Putta Charan ,P.Sriramya
Keywords: Classifier, Filtering, Innovative Spam Prediction, Decision Tree Algorithm, Machine learning, Random Forest Algorithm. ,

Abstract

Aim: To make an Innovative Spam Prediction of spam emails using Machine learning modeling techniques and to evaluate their performance. Materials and Methods: The initiative's main goal is to collect samples from two different groups. The Decision Tree Algorithm belongs to Group-1, whereas the Random Forest Algorithm belongs to Group-2. Both Algorithms will use the same set of sample sizes. The G-Power in the test set will be at 80%. Result: Data is trained in the given model so that Machine learning can function effectively. Emails are used as inputs after the Random Forest Algorithm is applied, which gives us a probabilistic index and determines if the email is spam or not.
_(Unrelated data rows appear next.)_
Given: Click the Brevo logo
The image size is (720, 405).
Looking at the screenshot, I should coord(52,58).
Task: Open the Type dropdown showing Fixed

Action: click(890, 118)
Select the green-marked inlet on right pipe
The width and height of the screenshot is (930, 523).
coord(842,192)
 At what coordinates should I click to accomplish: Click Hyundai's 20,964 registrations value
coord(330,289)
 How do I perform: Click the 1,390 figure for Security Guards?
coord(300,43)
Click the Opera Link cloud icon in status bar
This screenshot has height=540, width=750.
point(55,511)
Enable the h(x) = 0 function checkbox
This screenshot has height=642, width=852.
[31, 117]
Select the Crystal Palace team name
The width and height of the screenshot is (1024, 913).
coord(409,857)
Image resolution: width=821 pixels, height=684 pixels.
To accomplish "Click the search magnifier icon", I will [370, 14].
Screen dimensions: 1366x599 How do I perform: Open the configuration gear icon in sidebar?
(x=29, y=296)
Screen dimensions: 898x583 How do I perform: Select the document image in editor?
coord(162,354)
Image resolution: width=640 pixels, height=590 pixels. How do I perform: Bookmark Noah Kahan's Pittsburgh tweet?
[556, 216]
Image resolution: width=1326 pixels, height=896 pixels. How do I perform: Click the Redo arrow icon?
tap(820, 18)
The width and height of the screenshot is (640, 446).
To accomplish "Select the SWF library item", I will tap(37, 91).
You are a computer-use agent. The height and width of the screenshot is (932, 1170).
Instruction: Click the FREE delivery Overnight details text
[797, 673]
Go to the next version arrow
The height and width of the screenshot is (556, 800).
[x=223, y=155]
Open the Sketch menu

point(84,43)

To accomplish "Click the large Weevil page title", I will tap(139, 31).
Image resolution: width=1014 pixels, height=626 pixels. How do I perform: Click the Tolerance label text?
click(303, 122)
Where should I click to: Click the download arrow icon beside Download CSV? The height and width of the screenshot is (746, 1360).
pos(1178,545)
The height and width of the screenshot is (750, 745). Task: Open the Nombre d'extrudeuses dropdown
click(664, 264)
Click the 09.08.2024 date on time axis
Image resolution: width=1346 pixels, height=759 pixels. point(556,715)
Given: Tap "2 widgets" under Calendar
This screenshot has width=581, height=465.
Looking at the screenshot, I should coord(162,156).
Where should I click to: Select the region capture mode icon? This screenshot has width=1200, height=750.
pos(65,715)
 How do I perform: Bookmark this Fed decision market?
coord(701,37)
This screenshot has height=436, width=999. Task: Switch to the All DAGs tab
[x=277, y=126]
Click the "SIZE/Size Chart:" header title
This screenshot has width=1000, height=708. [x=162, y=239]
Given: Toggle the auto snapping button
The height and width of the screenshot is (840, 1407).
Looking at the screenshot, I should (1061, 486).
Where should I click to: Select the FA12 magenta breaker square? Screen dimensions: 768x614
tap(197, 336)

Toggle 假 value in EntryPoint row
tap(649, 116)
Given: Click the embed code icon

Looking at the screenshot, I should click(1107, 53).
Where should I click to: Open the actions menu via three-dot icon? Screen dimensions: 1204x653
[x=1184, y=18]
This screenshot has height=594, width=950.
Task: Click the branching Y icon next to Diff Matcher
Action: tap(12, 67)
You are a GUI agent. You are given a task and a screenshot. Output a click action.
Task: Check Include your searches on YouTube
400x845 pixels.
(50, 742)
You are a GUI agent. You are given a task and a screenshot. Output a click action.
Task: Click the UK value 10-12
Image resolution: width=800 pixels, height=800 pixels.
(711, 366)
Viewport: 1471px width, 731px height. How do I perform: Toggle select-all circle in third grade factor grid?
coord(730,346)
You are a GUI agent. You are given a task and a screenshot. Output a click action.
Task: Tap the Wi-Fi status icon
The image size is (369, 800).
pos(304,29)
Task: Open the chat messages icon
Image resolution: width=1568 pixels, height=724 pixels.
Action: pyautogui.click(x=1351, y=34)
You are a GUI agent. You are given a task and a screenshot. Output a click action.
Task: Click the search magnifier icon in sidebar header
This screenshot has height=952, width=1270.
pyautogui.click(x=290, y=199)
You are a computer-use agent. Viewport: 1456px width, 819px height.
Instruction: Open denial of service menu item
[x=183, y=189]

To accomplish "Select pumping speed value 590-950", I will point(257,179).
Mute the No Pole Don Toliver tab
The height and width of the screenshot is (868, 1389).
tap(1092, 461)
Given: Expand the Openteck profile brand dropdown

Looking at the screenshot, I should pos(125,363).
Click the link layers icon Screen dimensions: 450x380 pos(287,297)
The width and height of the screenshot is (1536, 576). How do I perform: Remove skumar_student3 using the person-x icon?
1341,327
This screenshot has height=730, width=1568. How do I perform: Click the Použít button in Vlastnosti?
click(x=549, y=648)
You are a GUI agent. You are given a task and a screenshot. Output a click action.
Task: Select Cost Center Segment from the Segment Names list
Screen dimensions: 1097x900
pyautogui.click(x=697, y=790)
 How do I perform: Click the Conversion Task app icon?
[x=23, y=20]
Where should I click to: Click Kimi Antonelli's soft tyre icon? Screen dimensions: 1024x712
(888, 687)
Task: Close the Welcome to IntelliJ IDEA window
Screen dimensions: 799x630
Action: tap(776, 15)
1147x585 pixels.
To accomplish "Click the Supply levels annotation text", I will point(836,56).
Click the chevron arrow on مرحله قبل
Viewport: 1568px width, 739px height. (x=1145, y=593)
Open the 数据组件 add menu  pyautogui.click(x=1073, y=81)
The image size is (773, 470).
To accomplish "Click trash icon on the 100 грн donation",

The Decision Tree Algorithm outperforms the Random Forest Algorithm, and our hypothesis is significant with a significance value of 0.008.Conclusion:  These results were achieved through machine learning models such as Random Forest Algorithm, and Decision Tree Algorithms. In this paper, we have demonstrated that for the spam filtering method the most efficient algorithms are the Decision Tree Algorithm and Random Forest Algorithm given as they have the highest level of accuracy.